The Tao, Holons, and the Theory of Everything
A different way of looking at science and culture
In 1967, the Hungarian-born author and journalist Arthur Koestler introduced the concept of holons. The word holon is derived from the Greek word holos, meaning whole, and on, meaning part. Holons represent entities that are simultaneously whole. Koestler called it the holarchy, the combination of the words holon and hierarchy.
Koestler proposed that holons exist at multiple levels of organization, forming a hierarchy where each holon is both an autonomous entity and a component of a larger holon. The concept can be applied to virtually all aspects of life, from biology and psychology to physics and organizational structures.

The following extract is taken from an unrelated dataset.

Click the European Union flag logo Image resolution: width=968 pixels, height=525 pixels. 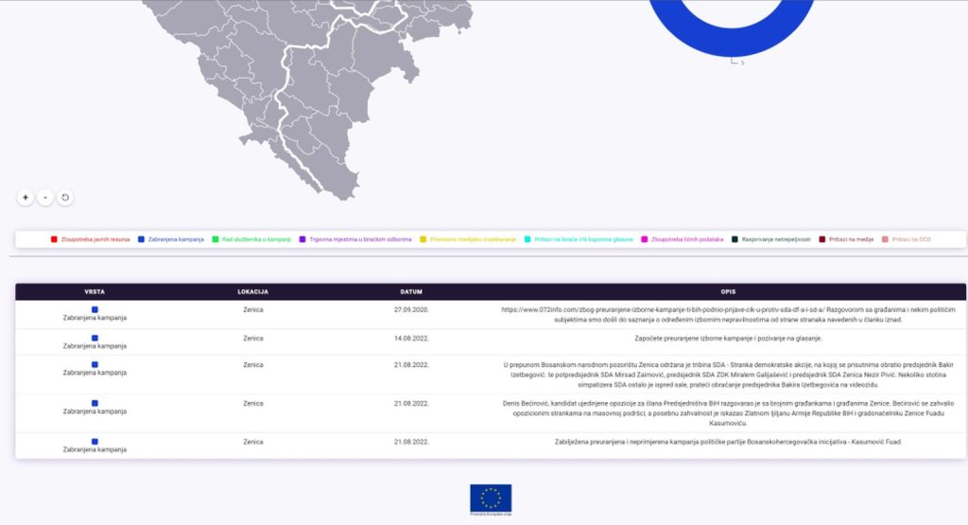click(491, 499)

Koestler explained that cells, for instance, can be seen as holons within the “holarchy” of an organism. The same principle can be extended to social structures, where individuals
Koestler outlined his ideas in The Ghost in the Machine, an influential book that offered a critique of the mechanistic and reductionist Newtonian approach to understanding human beings that was prevalent until the early 20th century. He noted that the reduction of consciousness and mind to purely physical and deterministic processes ignores the complexity and richness of human existence.
The term “ghost in the machine” refers to the idea that there is something more to human consciousness and experience than can be explained by the physical components of the body alone. Koestler argued for a holistic understanding of human nature that takes into account both the physical and non-physical aspects of existence.

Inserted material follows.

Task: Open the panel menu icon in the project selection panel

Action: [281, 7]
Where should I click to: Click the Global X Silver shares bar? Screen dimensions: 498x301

Integral philosopher Ken Wilber applied the concept of holarchies in his book A Theory of Everything: An Integral Vision for Business, Politics, Science and Spirituality. Wilber integrated Koestler’s notion of the holarchy with his Four Quadrants, the centerpiece of Integral Theory that offers people an integral lens for looking at the world and themselves.

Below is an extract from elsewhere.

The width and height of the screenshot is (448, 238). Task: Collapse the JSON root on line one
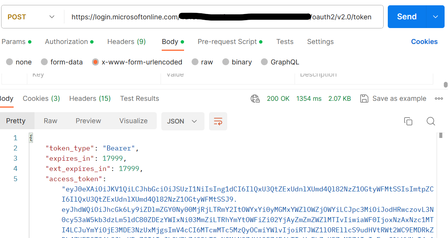tap(30, 138)
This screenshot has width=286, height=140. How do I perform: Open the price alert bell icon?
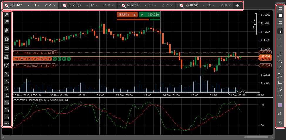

The idea of a Theory of Everything (TOE) initially referred to attempts by scientists to reconcile Einstein’s Relativity Theory (the macro cosmos) with Quantum Theory (the microcosmos) and create one unified theory for quantum physics. Wilber, using Koestler’s holarchy concept, expanded the idea of a TOE to cover all dimensions of human life.
Wilber distinguished two types of hierarchies: dominator and natural hierarchies. He says, “Virtually all growth processes, from matter to life to mind, occur via natural holarchies, or orders of increasing holism and wholeness — wholes that become parts of new wholes — and that’s natural hierarchy or holarchy.”
In his TOE, Wilber expanded the holarchy to the fields of nearly all the major domains of human life, psychology, ecology, science, and spirituality. A life-long student of Zen and Tibetan Buddhism, Wilber frequently refers to Eastern thought, which has traditionally emphasized the interconnectedness and interrelatedness of all things.
Some scholars mentioned the atom and the monad as the conceptual predecessor of the holon. Greek philosophers referred to the atom as the smallest indivisible building block of nature. The monad, conceived by Gottfried Leibniz in the 17th century, resembles a dynamic, “living” version of the atom.
Leibniz gave monads several characteristics that Koestler and Wilber also ascribe to holons. Like monads, holons are the irreducible components of reality. They are said to have awareness, presence, and perception. The action of one holon reverberates through the entire system.
Koestler and Wilber are said to have used holons to undercut the classic argument between atomism and wholism. Koestler didn’t regard holons as actual entities or objects, but as a systematic way to relate to theoretical structure. So-called Wilberians are still debating whether Wilber treated holons as actual entities in his Four Quadrants map.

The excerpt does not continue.